STORED DATA:
»»
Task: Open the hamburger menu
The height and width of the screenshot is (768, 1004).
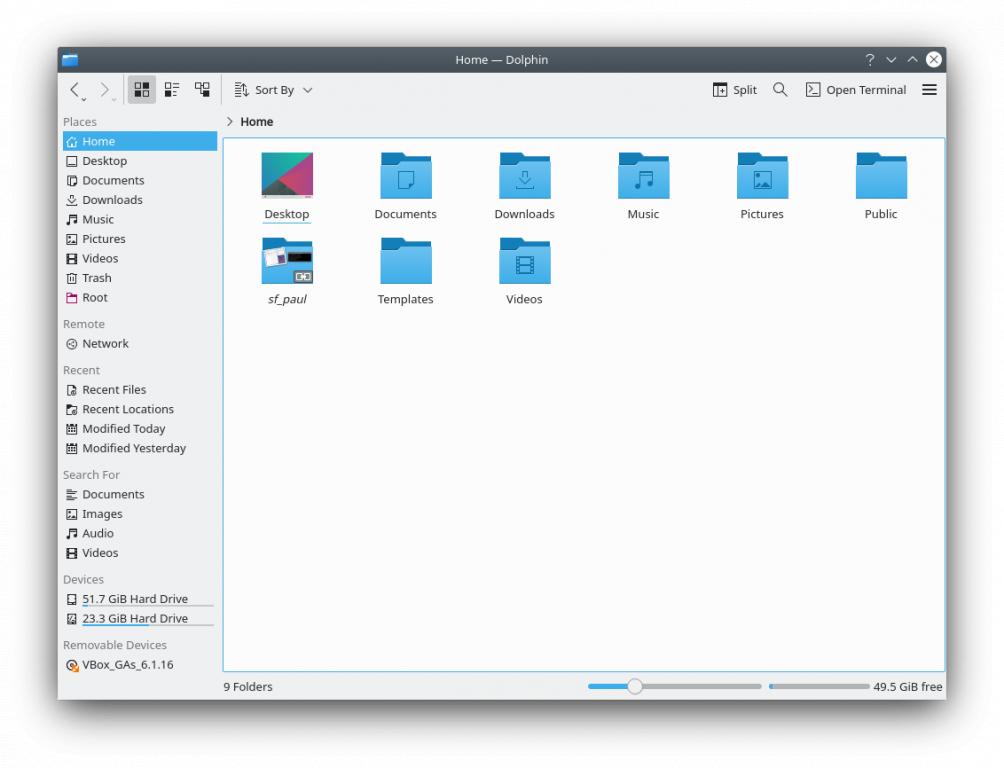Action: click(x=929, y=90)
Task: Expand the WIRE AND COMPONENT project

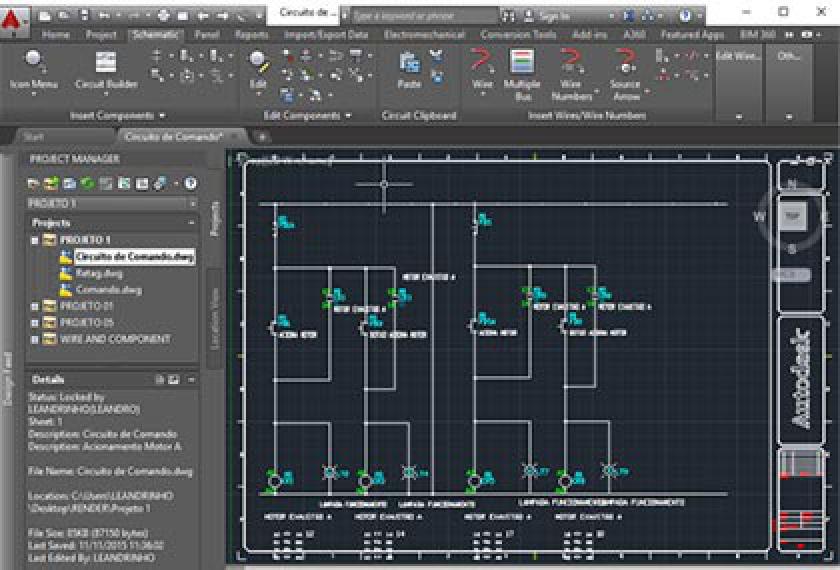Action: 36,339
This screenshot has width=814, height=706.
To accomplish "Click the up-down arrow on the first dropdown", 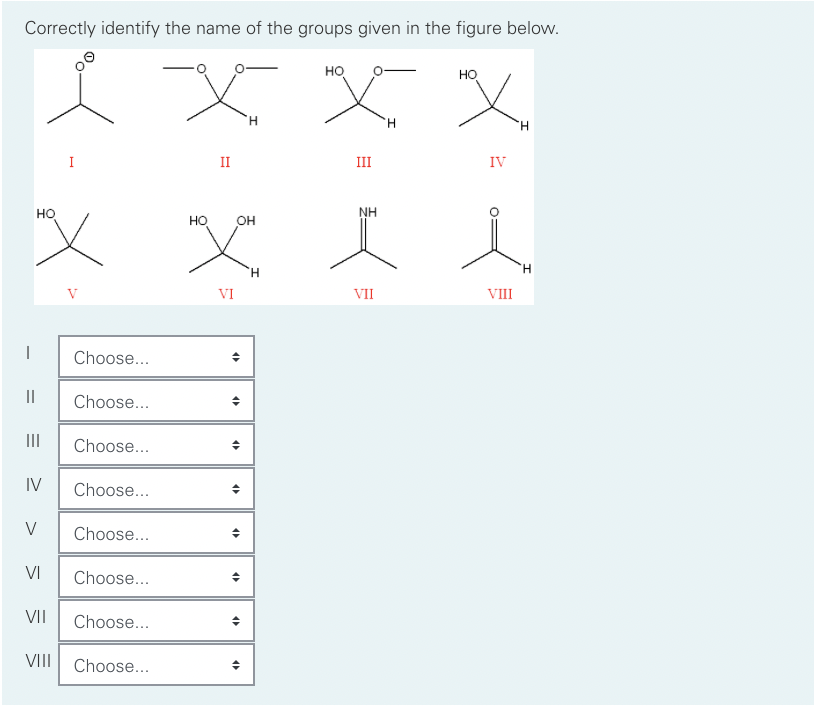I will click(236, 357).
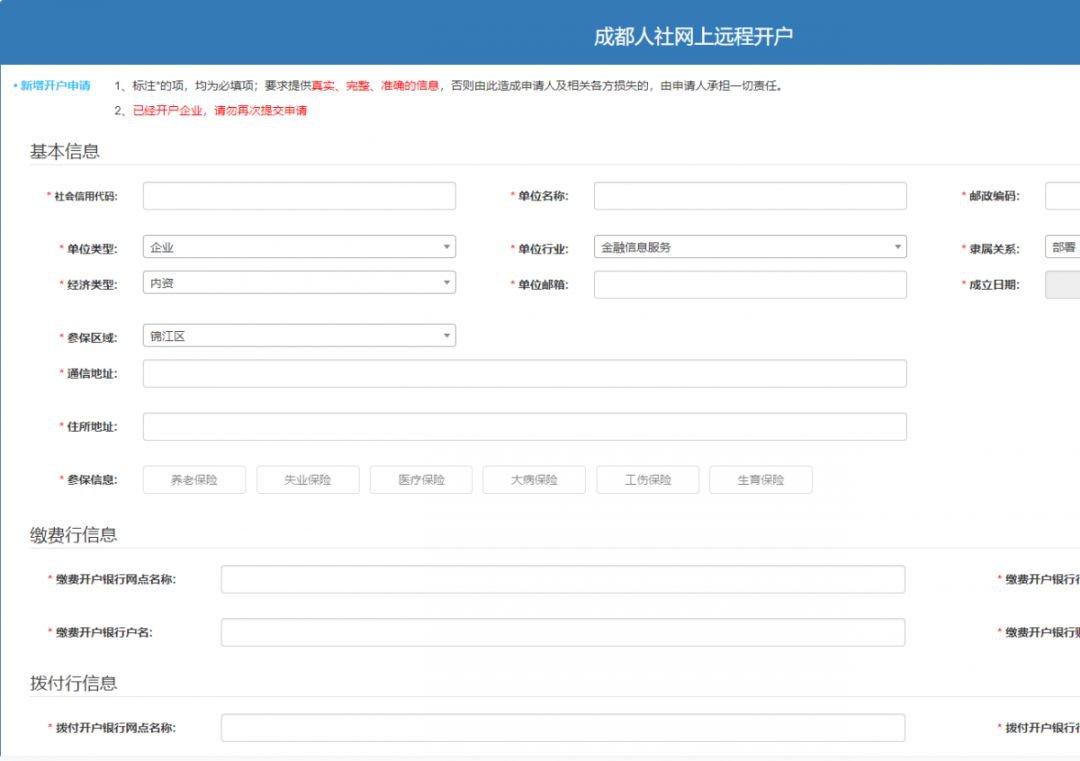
««
»»
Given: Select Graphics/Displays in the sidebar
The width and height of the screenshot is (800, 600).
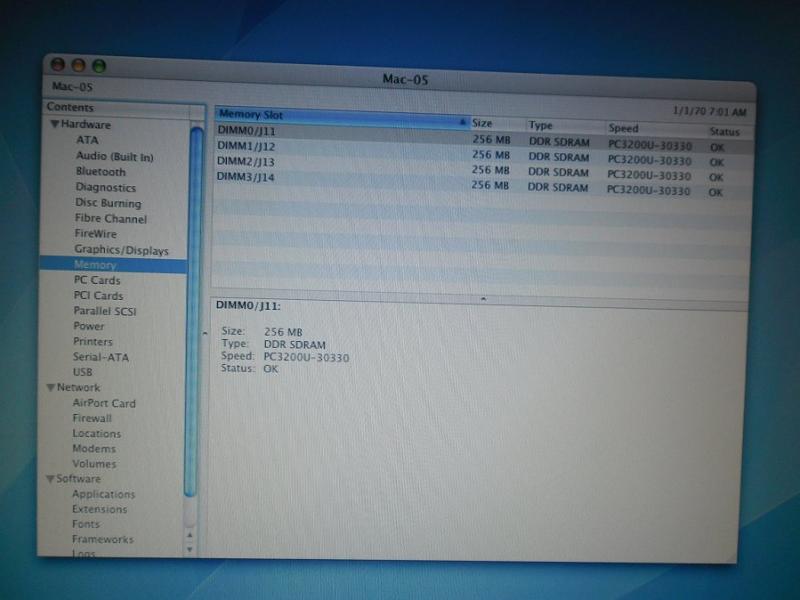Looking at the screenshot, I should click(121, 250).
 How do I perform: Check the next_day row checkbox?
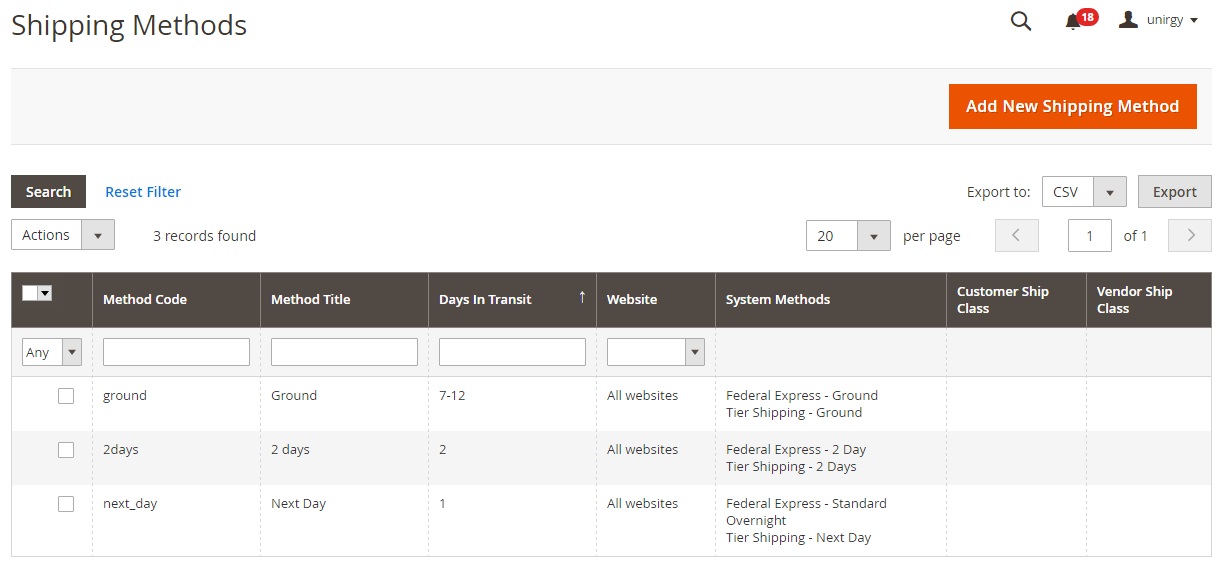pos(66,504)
««
GOAL OF THE EXERCISE: Print the records from the line containing "Given: Select Graphics/Displays" through the line containing "pos(66,504)", both lines included, and leave the pictures out.

RESPONSE TO THE TASK:
Given: Select Graphics/Displays in the sidebar
The width and height of the screenshot is (800, 600).
Looking at the screenshot, I should click(121, 250).
 How do I perform: Check the next_day row checkbox?
pos(66,504)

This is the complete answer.